Bij de toepassing van deze vrijstelling wordt het begrip "aanbrengen" ruim opgevat. Het begrip omvat naast bouw ook verbouwing, verbetering, beplanting, het bouwrijp maken van grond en ander uitgevoerd werk.
3.1. Aanbrengen door naamloze- of besloten vennootschap in oprichting
Het ontmoet bij mij geen bezwaar de vrijstelling toe te passen als een naamloze of besloten vennootschap in oprichting de zaken heeft aangebracht en deze vervolgens verkrijgt. Als voorwaarde geldt dat de hiermee verband houdende rechtshandelingen na de oprichting worden bekrachtigd overeenkomstig artikel 2:93 of 2:203 van het Burgerlijk Wetboek.
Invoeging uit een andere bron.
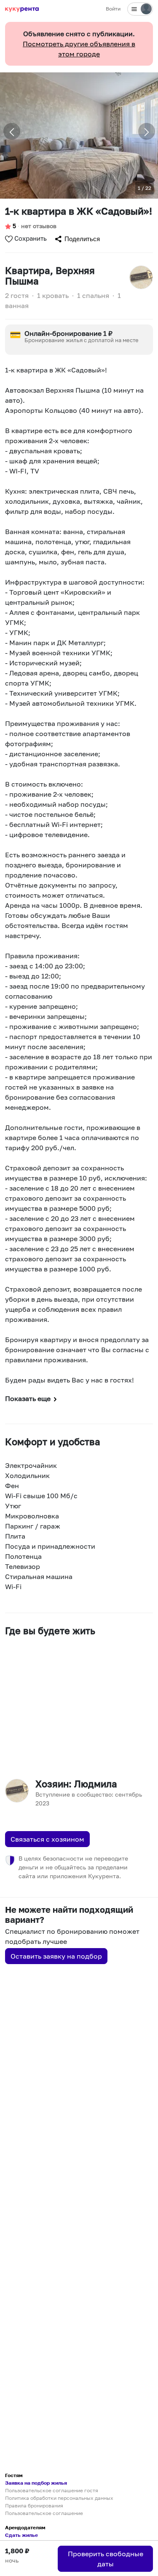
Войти (113, 8)
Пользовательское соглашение (44, 2513)
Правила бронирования (34, 2505)
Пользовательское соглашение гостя (51, 2490)
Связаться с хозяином (47, 1839)
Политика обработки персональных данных (59, 2498)
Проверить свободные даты (105, 2558)
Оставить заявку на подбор (56, 1956)
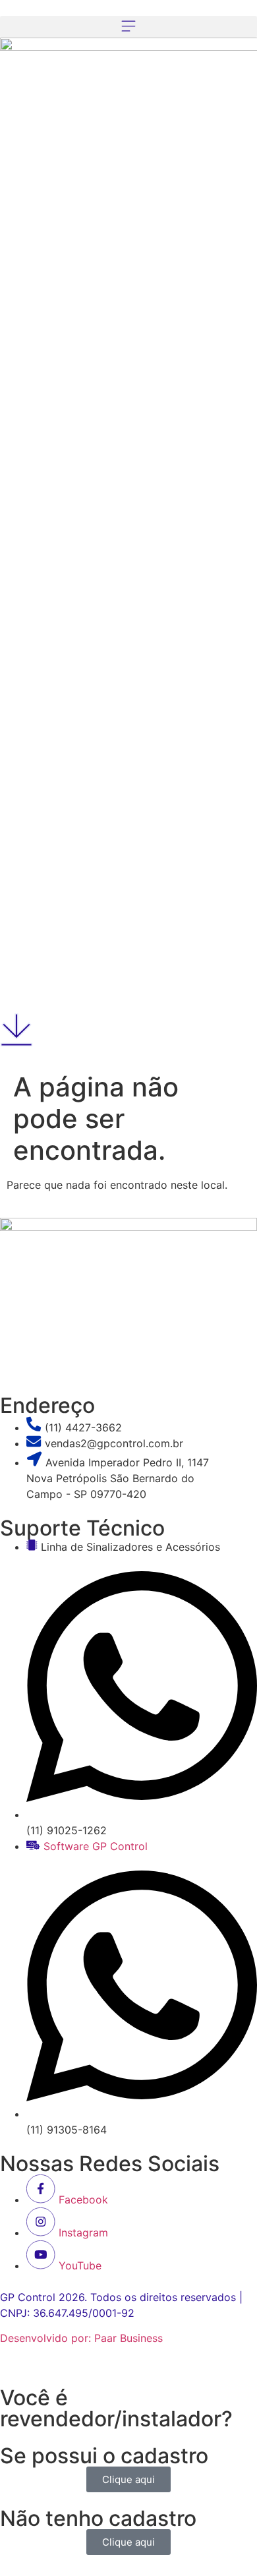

4. Verkrijging van monumenten
De verkrijging van monumenten door monumentenrechtspersonen is onder voorwaarden vrijgesteld van overdrachtsbelasting (artikel 15, eerste lid, onderdeel p, van de WBR). De vrijstelling geldt als de onroerende zaak op het moment van de verkrijging is ingeschreven in één van de ingevolge de Monumentenwet 1988 vastgestelde registers van beschermde monumenten. De vrijstelling geldt ook voor de verkrijging van een onverdeeld aandeel of een appartementsrecht in een monument.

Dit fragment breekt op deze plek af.